The humidity of the park invited a quick walk, but this was a timeless reunion. I hadn’t seen my friend Silvana for almost six years and we had to check how much we had changed after the pandemic and the threat of a third world war. From the Berlin park fountain gushed gray water that reflected the changing May sky, and the light exposed our duly sculpted crow’s feet.
Silvana explained to me that she felt in Buenos Aires the same thing that usually happens to me in Madrid at dusk, when I breathe in the air of the end of the party. A galloping strangeness before the profiles of the new world has amplified the feeling of farewell to everything we are touching.
Silvana and I were born in the same year and gave birth for the first time at 31. We met at the door of an infant school; we were a couple of workaholics who closed their eyes when they danced soul. Then, to run out of breath exercising as women with seven heads was almost a will, a sweet masochism. There was so much to do that we licked the idea of ​​the future like candy. We ran forward because it was the way to move forward without looking back. “Do it!”, our mothers, teachers and literary saints had told us.
“When you grow up you want to be left alone”, Alejandro Gándara had confessed to me a few days before. We were talking about his latest novel, Primer amor (Alfaguara), in which he narrates the story of the construction of desire at the age of 18 with a creeping beauty. The writer recalled that the actor Jean-Louis Trintignant said that from the age of fifty to sixty is when he was most afraid. Maybe it’s an age where you think everything ends.
Silvana, Argentinian and descendant of Ukrainian Jews, and a servant, with twenty Catalan surnames, we feel more similar than ever, crossed by the same climacteric fires, identical guilts, and in mourning for having lost that talisman that – more than youth in herself – she gives the power to ride the waves with vision, audacity.

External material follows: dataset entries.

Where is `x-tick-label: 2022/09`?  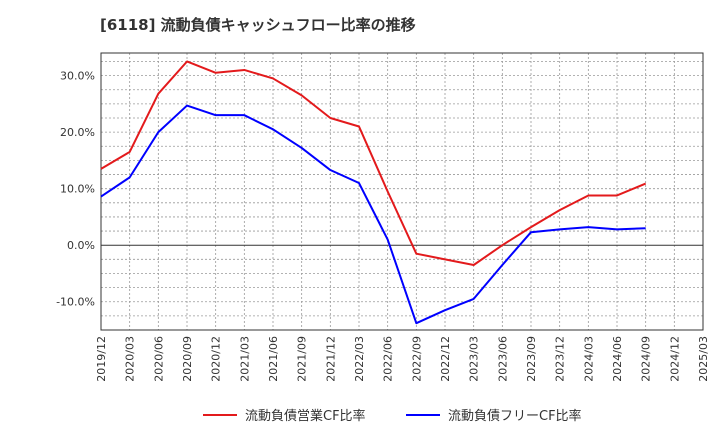 x-tick-label: 2022/09 is located at coordinates (416, 359).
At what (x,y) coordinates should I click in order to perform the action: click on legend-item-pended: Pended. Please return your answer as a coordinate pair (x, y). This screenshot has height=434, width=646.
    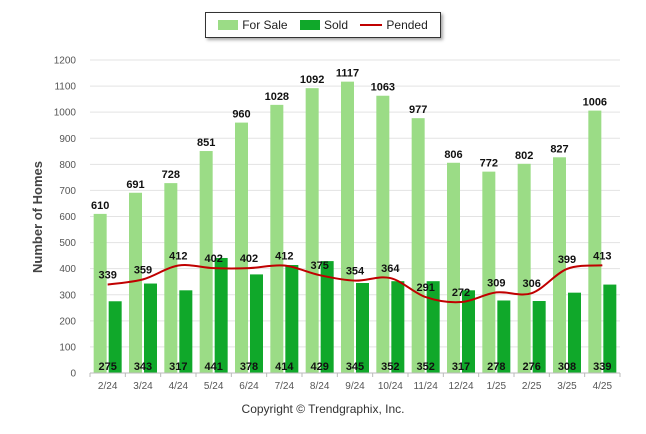
    Looking at the image, I should click on (394, 25).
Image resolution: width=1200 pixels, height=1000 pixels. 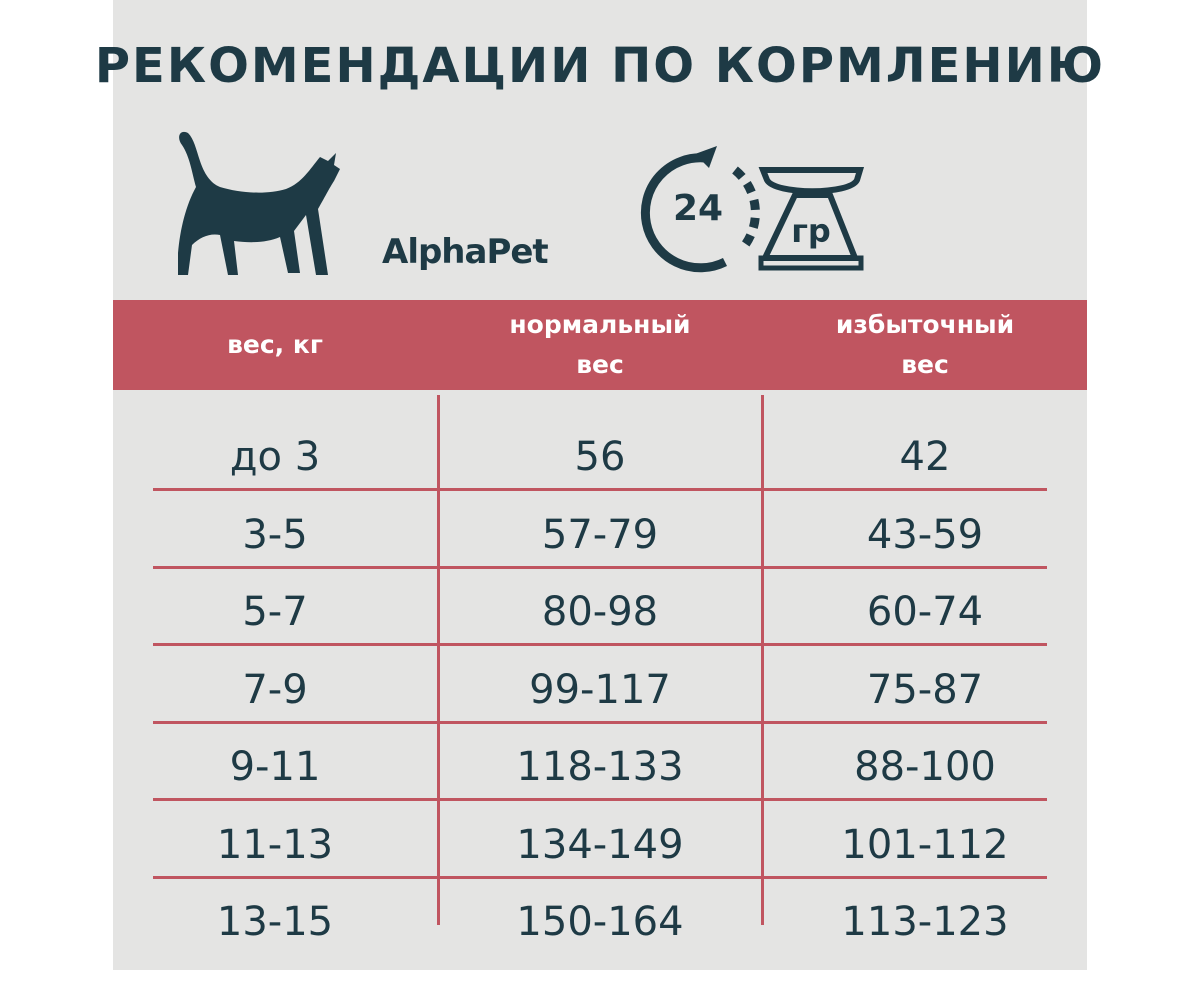 What do you see at coordinates (925, 922) in the screenshot?
I see `table-cell: 113-123` at bounding box center [925, 922].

The so-called Generation X gallop into the experience humming the darkest themes of The Cure. We are not old yet, but we have been overtaken by the brilliant minds of digital natives who speak another language. We are exhausted by the mellifluous voices of auto-tuned contemporary music, the obsession with tattoos, or our children repeating the obvious or literally out of context. Our artistic parents, whom we thought were immortal, have been dying. But as creatures who drank from the postmodern chalice, we abhor lament. “Perhaps we are the missing link”, Silvana told me, to whom her daughters criticize – like me – a fierce commitment to her job that has not changed over the years.
So many hours spent planting a flower and now this desire for an electric blanket to ease our joints. Time passes us by even if we manage to ride it between momentum and laxity. Last summer I read Des de dins (Anagram), by the recently deceased Martin Amis, an author who meant so much to my generation and literary dandyism. In its pages he recounts a creative block when middle age passed, and he suddenly felt he was done. And he refers to it as “a perverse mental period” and “a vertiginous collapse of confidence in myself”, to end up defining it as anti-inspiration. This is what Trintignant was afraid of. Another fence will have to be jumped.